Outro ponto importante, em 2009 o professor e estrategista, Darc Costa, que inclusive foi Vice Presidente do BNDES no período de 2003 a 2004, escreveu um tratado, muito discutido em Brasília e na Escola Superior de Guerra no Rio de Janeiro, a obra “Fundamentos para o Estudo da Estratégia Nacional”, publicado pela Editora Paz e Terra. O mesmo é categórico em afirmar, considerando os diversos anos de estudos e construção de cenários para o Brasil, “os gastos com a defesa devem ser diretamente relacionados com o valor das riquezas a serem preservadas”, algo impensável hoje no Brasil, mas o mais interessante que o professor Darc Costa categoriza é: “a criação de grupos voltados para a guerra eletrônica e para o estudo de formas de ataques e defesa no campo da informática deve merecer a maior das prioridades na alocação de recursos de ciência e tecnologia para aplicações militares”. Nesse ponto complemento, para aplicações na contra-espionagem de Estado, e na própria política de defesa nacional.
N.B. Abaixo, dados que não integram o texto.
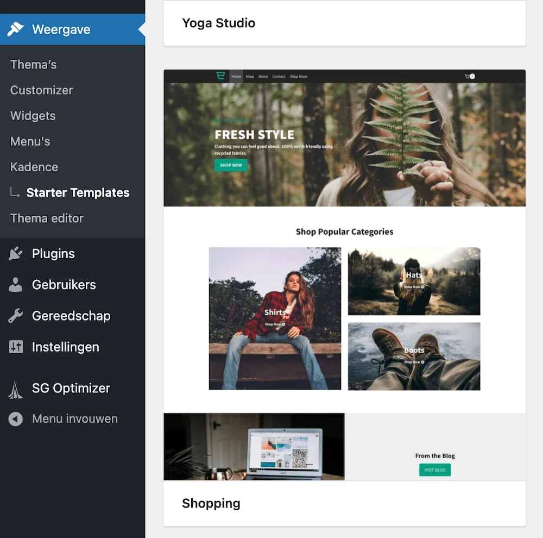Viewport: 543px width, 538px height.
Task: Select Widgets from the Weergave menu
Action: click(x=33, y=116)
E para concluir o descaso com a Defesa e a Espionagem, é mais do que reconhecido pelo Governo Brasileiro, que a falta de investimentos na política de defesa cibernética demonstra o quanto o sistema brasileiro está vulnerável. O próprio comandante do Centro de Defesa Cibernética do Exército, General José Carlos dos Santos, reconhece que “a falta de investimento deixa sistema sob risco constante” (Revista Veja, 11/09/2013).
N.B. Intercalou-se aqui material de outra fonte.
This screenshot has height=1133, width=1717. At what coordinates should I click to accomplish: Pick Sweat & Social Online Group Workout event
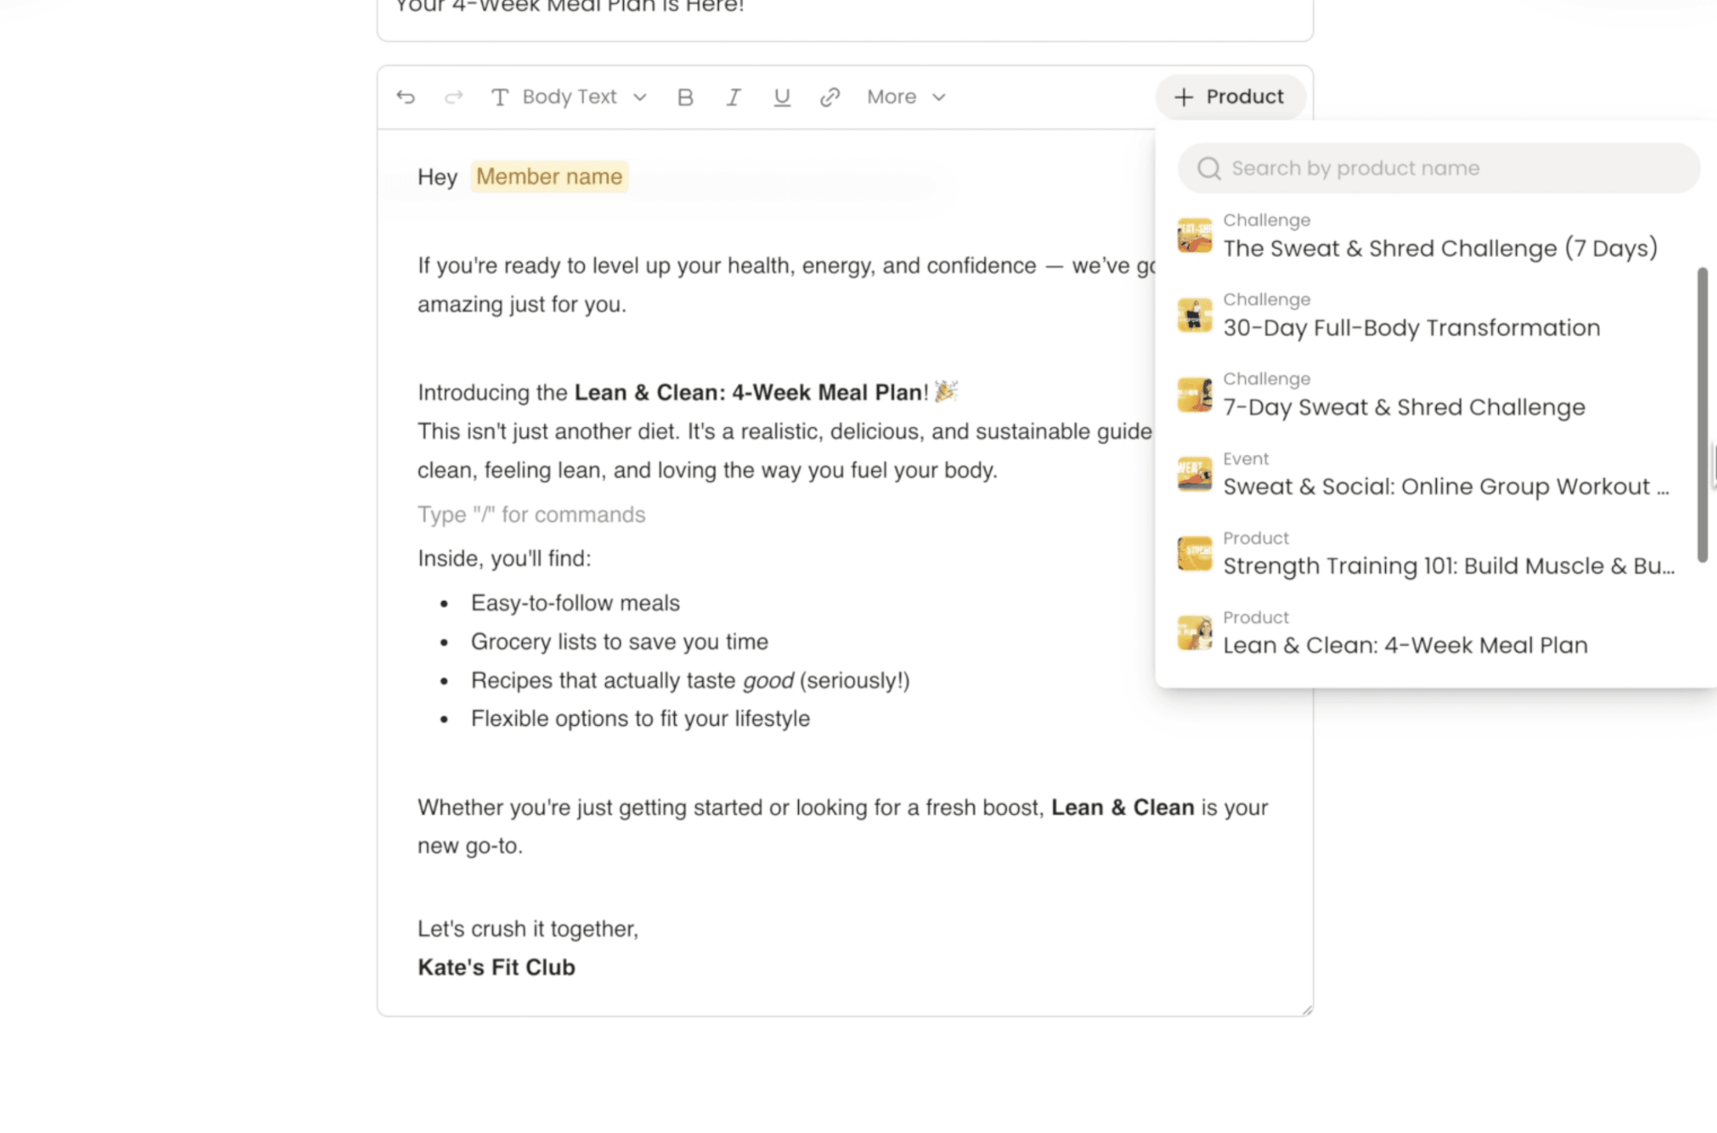[1445, 486]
O Governo Brasileiro não pode tratar o tema como tratou, ir para imprensa e se posicionar “abismado” com o ocorrido, pois parece que estão utilizando os acontecimentos com outras finalidades. Será um trabalho de desinformação contra a sociedade brasileira?
Se a Presidente Dilma quisesse saber o que está acontecendo, antes das novas notícias de Snowden no Programa Fantástico da TV GLOBO, ela deveria ter lido as obras, “Intelligence and Strategy – Selected Essays” de John Robert Ferris, e também um clássico da espionagem americana, “The Craft of Intelligence” de Allen W. Dulles.
Mas antes de gritar com Barack Obama, vamos ver o quanto estamos desguarnecidos com o tema inteligência e espionagem, e atuar para resolver, pois nossas fronteiras e o estado permanente de violência pública, só demonstram, que o Brasil está “burro” e precisa urgente de uma política clara de inteligência. Outro ponto, ouça mais os acadêmicos que já debruçam sobre o tema, e reveja sua estrutura de inteligência a partir do Gabinete de Segurança Institucional.